What if I worked hard for many years so that I could open a cigar bar? Do you think my “private bar” should be considred a public venue, because I’m willing to let you in?
I have no problem with prohibiting smoking inside public venues. However, I do have a problem with the state/city making something, that is legal on the street, illegal in MY bar.
I have the right to refuse service to anyone who doesn’t like the smell of smoke, or is worried about the implications of tobacco smoke on their health. TO ALL OF YOU >>> STAY OUT.
If you want a restaurant or bar that operates the way YOU want it to operate; open your own restaurant or bar. You’re welcome to open a “smoke free” operation. I promise not to push for an ordinance that would permit me to smoke in YOUR bar.
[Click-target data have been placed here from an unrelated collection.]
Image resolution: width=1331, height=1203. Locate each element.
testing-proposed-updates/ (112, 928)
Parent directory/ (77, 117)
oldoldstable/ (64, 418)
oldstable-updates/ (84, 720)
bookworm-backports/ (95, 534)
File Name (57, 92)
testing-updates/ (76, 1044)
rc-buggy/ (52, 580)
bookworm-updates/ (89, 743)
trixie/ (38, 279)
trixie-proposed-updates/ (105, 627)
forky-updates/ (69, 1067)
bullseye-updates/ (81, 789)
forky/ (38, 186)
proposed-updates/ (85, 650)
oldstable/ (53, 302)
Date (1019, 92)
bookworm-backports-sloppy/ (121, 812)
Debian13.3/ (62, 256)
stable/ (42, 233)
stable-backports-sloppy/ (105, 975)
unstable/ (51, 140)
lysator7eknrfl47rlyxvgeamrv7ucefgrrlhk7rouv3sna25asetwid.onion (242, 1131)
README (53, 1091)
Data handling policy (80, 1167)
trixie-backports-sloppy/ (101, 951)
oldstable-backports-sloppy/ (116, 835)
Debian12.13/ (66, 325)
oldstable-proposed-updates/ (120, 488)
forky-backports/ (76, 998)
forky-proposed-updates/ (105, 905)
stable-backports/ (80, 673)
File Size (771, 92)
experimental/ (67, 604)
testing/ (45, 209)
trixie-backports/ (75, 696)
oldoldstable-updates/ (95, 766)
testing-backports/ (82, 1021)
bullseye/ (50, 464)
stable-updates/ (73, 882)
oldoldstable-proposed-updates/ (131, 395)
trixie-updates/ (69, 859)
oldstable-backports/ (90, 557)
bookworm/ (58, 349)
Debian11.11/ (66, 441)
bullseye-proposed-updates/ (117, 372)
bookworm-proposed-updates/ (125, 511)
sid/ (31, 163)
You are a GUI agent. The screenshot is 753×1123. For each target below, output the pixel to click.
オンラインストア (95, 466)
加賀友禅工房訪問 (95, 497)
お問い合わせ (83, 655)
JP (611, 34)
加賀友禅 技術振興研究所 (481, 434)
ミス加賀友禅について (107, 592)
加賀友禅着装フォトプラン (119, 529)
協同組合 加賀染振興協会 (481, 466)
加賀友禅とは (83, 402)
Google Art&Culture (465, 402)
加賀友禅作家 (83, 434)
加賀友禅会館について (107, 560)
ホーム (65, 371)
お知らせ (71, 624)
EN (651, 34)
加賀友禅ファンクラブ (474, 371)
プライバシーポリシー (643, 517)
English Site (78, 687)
Any smoking ban in Missouri would have to be statewide. Currently, although 9 small Missouri cities and Kansas City MO have smoking bans, these will be overturned shortly by the courts (numerous challenges are underway in KC). KCMO even stopped enforcing their smoking ban, and numerous KCMO bars and restaurants allow smoking despite the ban. This is because MO state law (191.769 RSMO) permits a whole bunch of types of places, including bars and restaurants seating less than 50 people, bowling alleys, billiard parlors, and tobacco shops, to allow as much smoking as they see fit. MO state law doesn’t allow cities to prohibit what state law permits, and so true comprehensive smoking bans cannot be passed by cities in MO. This is also how it is in Michigan, and how it was in NJ, WA, and NH before those states’ statewide smoking bans.
For now, though, tough luck nanny state folks… municipal smoking bans are illegal in MO.